Cependant il approche une main tremblante, il la porte sur le cœur de Volsange ; il croit y sentir un reste de chaleur et un léger mouvement. Encouragé par une lueur d’espérance, il se hâte de la tirer de ce funeste lieu ; il charge sur ses épaules ce précieux fardeau, et va le déposer, sur l’herbe. À genoux devant son amante, il invoque pour elle le père de la nature. L’haleine des zéphirs se fait sentir ; peu-à-peu, la fraîcheur de l’air, les sels raniment les parties subtiles de ce corps engourdi, la chaleur se dilate ; il apperçoit un mouvement ; Volsange vit, ouvre les yeux. — Où suis-je ? d’où viens-je ? ô dieux ! en apperçevant Forbess, encore un monstre !… — Mon amie, mon adorable amie, peux tu méconnaître Forbess ; chasse de vaines terreurs ; c’est ton amant qui l’en supplie… — Toi, mon ami, mon amant !… barbare ! toi qui m’as livrée aux furies de l’enfer ! retire-toi, ame féroce. Lâche égoïste ! porte ailleurs tes secours et ton encens. Ou si tu veux me rendre un service, donne-moi la mort, et délivre moi de l’horreur de te voir.

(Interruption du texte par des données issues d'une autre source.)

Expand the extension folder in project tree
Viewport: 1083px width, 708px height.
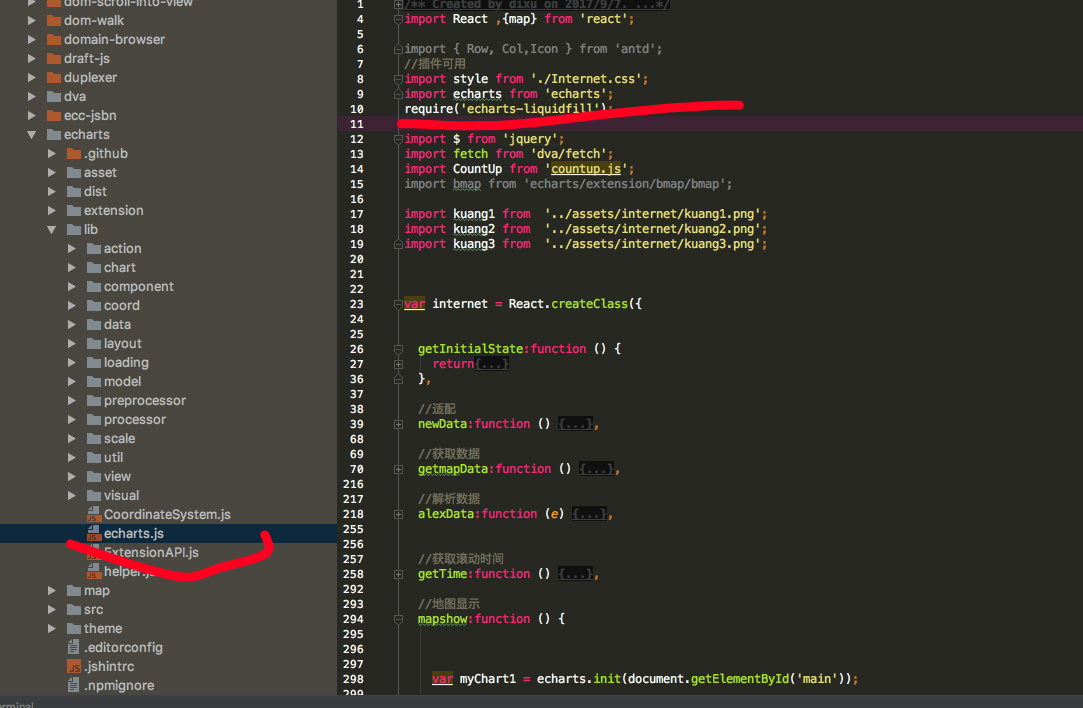[52, 210]
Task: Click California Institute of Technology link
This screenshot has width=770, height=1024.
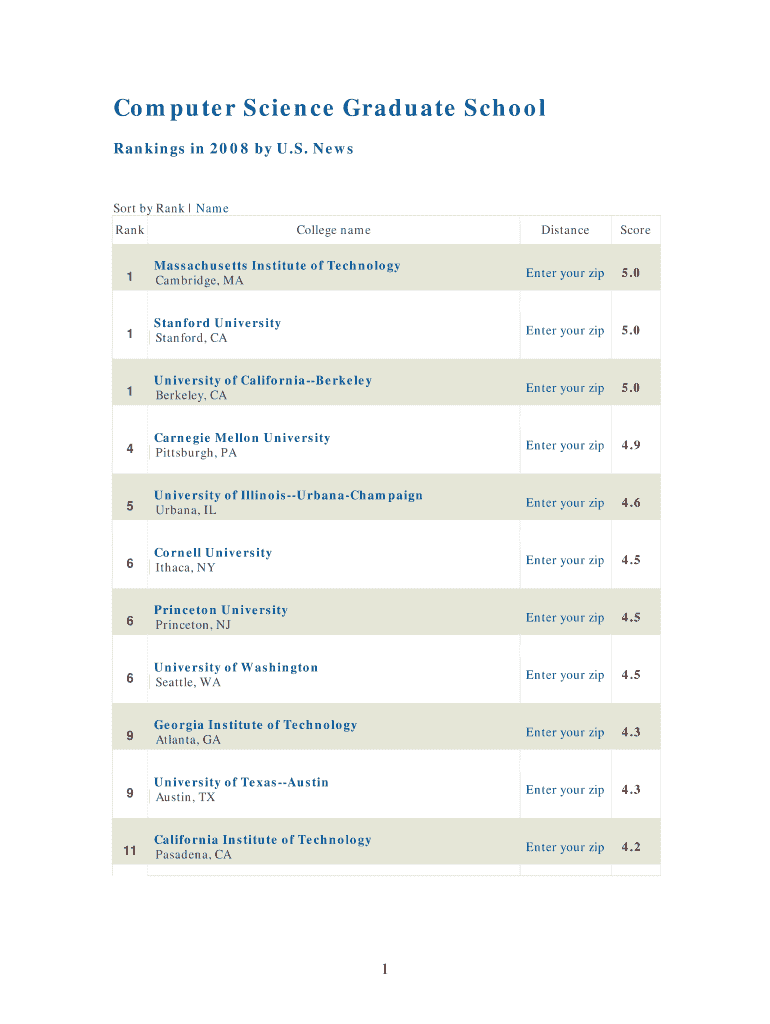Action: (263, 840)
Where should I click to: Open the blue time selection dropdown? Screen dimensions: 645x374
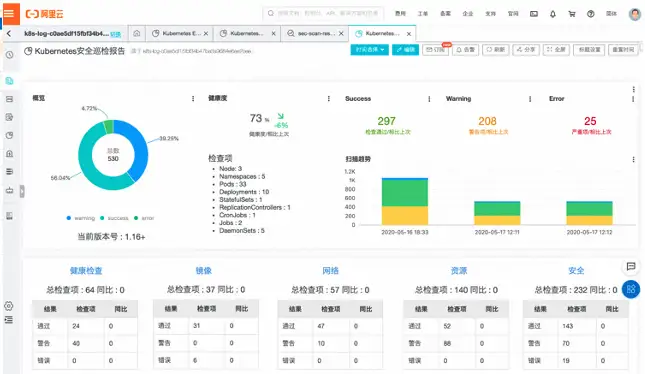pos(369,50)
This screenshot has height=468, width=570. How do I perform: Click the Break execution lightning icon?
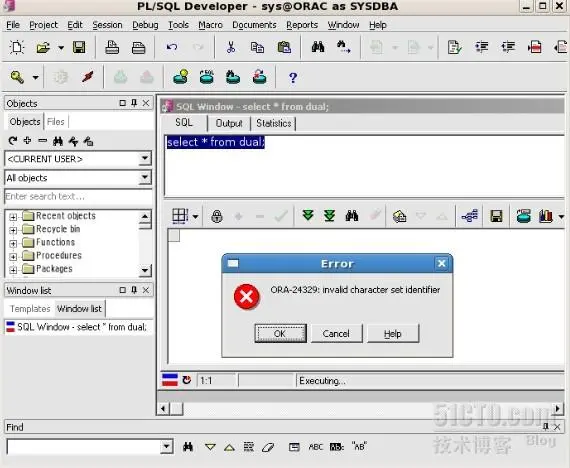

C’est en vain qu’il implore son pardon, qu’il embrasse ses genoux ; ni les larmes, ni les prières, ni les promesses ne peuvent ramener cette fière maîtresse. L’amour-propre est piqué au vif ; jamais femme n’a pardonné une pareille blessure. Enfin ne pouvant la calmer par les voies douces et amicales, Forbess s’irrite à son tour ; il saisit son bras, et l’entraîne au château malgré elle. Depuis plus de deux heures, on les y attendait avec impatience, les plaisans se promettaient bien de s’amuser aux dépens des tardifs par toutes les questions et les propos badins qu’on adresse aux amans. Mais en voyant entrer Volsange pâle, décolorée et dans l’attitude d’une femme excessivement agitée ; en examinant ensuite l’air consterné, abattu et les yeux enflammés de milord, on se douta bien que le bosquet avait été le théâtre de quelque scène extraordinaire. Volsange les tira bientôt d’incertitude en déclarant ce qui s’était passé, et qu’elle allait quitter sur le champ l’infâme, le scélérat, comme elle l’appelait.

Inutilement les amis s’efforcent de concilier ces esprits altiers. Après mille débats, ils obtiennent seulement que Volsange diffère jusqu’au lendemain son départ ; ce qu’elle effectua dès l’aube du jour. La société ne tarda pas à la suivre. Milord ne vit plus qu’avec horreur ce séjour qu’il trouvait naguères si plein de charmes. Il revint aussi étouffer dans le tumulte de la capitale son chagrin et ses remords.